LA CHIESA DELLA MADONNA DI SOPRA LA PORTA (XVIII secolo)
La prima edificazione dell'edificio è del 1480, è stato poi ampliato nel 1772 a memoria di un fatto miracoloso avvenuto nel 1767:
a causa di una grande alluvione i suveretani rischiavano di annegare perchè le acque piovane non riuscivano a defluire dalle griglie poste sotto le pesanti porte del paese; quando ormai tutto sembrava perduto le porte si aprirono verso l'interno, sfidando le forze delle acque e permettendone il deflusso.
Al mattino quando la guarnigione militare, che aveva sede sopra la porta, si recò nella piccola cappella per pregare constatò che le acque erano arrivate a lambire il bordo del quadro ivi conservato raffigurante la Madonna con bambino.
Fu allora deciso di erigere un santuario per conservare l'effigie miracolosa.
Il dipinto raffigurante la Madonna immacolata col bambino, realizzato nel XVI secolo, è posto al centro dell'altare in legno, gesso e marmo.
Nel retro dell'altare è conservato anche l'originale coro ligneo, mentre gli affreschi nella volta e nel catino absidale sono stati realizzati nel 1858 e raffigurano la Sacra Famiglia, l'Assunzione di Maria, La vergine immacolata ed alcune virtù teologali.
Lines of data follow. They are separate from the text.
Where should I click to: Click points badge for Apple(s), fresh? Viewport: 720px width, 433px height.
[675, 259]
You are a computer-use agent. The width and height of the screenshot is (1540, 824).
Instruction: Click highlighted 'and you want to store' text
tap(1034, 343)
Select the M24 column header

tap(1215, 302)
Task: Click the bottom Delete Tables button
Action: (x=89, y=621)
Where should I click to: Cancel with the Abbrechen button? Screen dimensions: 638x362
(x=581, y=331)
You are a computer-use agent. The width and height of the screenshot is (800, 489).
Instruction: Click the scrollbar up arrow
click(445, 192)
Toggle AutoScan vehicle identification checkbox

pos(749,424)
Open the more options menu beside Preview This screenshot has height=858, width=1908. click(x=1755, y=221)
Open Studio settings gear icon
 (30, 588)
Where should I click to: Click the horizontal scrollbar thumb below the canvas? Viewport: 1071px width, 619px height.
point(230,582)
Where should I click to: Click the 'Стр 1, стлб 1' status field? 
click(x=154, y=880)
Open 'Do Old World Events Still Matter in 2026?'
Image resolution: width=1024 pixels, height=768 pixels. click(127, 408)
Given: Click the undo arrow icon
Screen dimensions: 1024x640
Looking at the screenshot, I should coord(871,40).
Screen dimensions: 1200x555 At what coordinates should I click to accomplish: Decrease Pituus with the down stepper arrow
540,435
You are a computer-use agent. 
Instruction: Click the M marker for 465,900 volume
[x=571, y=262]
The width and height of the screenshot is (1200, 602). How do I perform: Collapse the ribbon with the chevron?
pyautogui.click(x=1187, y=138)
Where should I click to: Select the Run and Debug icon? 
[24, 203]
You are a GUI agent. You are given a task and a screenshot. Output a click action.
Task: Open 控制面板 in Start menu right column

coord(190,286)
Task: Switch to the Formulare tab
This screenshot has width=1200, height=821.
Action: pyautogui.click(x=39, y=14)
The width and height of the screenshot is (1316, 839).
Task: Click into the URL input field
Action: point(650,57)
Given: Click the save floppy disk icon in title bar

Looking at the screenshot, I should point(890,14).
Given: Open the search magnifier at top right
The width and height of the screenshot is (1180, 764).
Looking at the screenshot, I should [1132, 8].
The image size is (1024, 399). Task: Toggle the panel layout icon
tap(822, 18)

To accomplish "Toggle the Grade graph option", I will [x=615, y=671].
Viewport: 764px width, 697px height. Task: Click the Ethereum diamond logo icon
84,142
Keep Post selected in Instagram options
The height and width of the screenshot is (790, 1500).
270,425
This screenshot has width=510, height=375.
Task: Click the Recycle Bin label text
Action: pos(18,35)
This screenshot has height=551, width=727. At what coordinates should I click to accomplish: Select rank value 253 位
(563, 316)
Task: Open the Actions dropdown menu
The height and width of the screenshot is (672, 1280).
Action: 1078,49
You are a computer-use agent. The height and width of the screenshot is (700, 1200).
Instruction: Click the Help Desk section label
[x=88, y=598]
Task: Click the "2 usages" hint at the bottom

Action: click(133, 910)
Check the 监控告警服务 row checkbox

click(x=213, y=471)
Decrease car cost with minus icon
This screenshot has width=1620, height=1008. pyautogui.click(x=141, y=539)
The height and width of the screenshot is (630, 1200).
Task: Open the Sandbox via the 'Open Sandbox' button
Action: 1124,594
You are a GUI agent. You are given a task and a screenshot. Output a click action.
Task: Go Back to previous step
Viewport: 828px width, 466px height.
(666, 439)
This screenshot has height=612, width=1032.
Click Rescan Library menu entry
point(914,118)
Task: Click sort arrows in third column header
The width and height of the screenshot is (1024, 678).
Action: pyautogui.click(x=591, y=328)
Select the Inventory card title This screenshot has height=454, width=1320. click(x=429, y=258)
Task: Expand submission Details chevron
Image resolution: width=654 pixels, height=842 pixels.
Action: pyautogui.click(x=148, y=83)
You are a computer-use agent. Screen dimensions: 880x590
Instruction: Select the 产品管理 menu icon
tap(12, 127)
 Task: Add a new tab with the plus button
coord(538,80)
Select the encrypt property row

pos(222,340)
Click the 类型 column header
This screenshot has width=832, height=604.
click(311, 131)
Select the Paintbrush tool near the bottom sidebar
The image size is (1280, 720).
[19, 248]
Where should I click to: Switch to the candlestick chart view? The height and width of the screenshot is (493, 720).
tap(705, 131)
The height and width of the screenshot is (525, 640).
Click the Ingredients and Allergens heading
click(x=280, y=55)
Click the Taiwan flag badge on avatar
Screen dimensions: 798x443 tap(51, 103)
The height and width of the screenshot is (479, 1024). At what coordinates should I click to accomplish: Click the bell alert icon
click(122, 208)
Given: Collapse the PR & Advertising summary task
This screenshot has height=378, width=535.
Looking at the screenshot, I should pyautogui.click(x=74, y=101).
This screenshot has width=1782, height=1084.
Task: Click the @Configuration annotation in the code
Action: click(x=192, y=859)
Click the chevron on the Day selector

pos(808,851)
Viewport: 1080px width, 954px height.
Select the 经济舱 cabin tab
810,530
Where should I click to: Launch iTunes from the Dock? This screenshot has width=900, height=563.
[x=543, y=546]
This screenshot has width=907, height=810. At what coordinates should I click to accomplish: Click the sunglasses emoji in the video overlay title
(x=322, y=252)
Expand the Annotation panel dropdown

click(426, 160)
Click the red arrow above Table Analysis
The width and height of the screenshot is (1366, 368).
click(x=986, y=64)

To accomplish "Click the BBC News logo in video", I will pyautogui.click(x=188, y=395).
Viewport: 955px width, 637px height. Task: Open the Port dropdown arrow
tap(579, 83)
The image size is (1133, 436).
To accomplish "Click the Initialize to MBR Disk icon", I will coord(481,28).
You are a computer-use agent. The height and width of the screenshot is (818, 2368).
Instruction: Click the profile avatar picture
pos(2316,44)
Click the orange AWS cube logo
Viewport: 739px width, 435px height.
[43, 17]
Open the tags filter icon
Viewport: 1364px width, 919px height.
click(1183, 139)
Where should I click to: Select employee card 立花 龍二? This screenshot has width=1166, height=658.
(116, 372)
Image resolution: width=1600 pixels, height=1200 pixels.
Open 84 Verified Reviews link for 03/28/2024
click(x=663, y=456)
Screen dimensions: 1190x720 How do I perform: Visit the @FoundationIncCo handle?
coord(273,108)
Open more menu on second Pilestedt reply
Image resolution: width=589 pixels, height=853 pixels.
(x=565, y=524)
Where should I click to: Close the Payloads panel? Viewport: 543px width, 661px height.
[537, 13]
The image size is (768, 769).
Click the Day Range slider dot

Sopra il portale di ingresso è posta una lunetta, proveniente con molta probabilità dall'edificio più antico e che alcuni studiosi hanno attribuito allo scultore Vittorio Ghiberti, lavorata a rilievo raffigura il Redentore Benedicente, si presume realizzata nel XV secolo ed è da alcuni studiosi attribuita allo scultore.